O ministro do Supremo Tribunal Federal (STF), Alexandre de Moraes, autorizou que a Polícia Civil do Distrito Federal (PCDF) colha o depoimento do ex-presidente Jair Bolsonaro. Contudo, o magistrado rejeitou expressamente o pedido da corporação para que a oitiva fosse realizada de forma virtual, determinando que o procedimento ocorra presencialmente.
O pedido de esclarecimentos foi feito pela polícia após a apreensão de uma arma de fogo em uma blitz. O armamento em questão está registrado no nome do ex-mandatário, o que motivou a necessidade de colher suas declarações para apurar a regularidade do transporte e da documentação do objeto. A investigação está concentrada na 21ª Delegacia de Polícia, em Taguatinga Sul.

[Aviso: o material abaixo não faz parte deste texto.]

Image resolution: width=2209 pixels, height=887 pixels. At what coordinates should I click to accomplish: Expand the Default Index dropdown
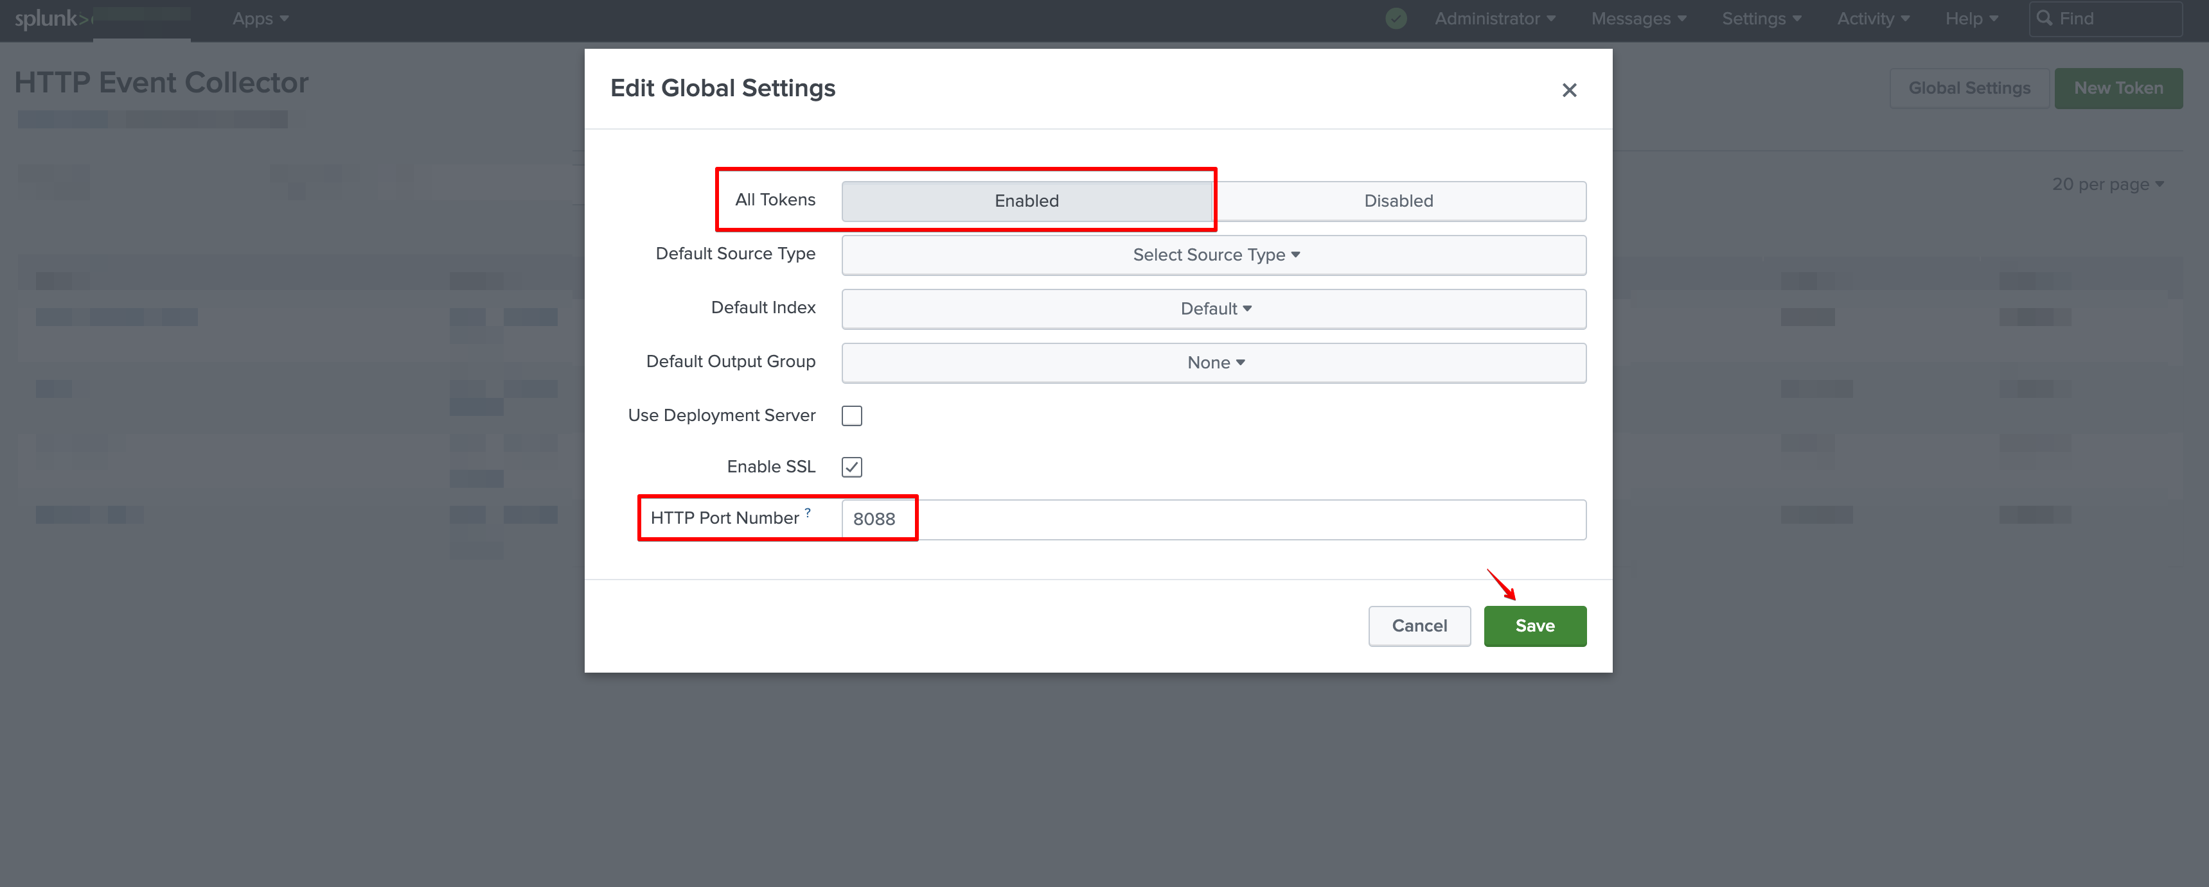(x=1213, y=309)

Detalhes da decisão e segurança
Além de vedar a videoconferência e exigir a presença física, o despacho do ministro estabelece novas checagens práticas sobre a rotina do ex-presidente:
- Esclarecimento sobre escolta: Moraes solicitou que a defesa ou os órgãos competentes confirmem se os agentes de segurança oficiais, concedidos a Bolsonaro por sua prerrogativa de ex-chefe de Estado, são de fato dispensados diariamente no período da noite.
- Apuração local: A PCDF busca avaliar a legalidade e as circunstâncias que envolvem o porte e o trânsito da arma retida durante a fiscalização.
Com a decisão, os investigadores deverão alinhar com a defesa do ex-presidente o local, o dia e o horário para que ele preste os esclarecimentos exigidos de forma presencial.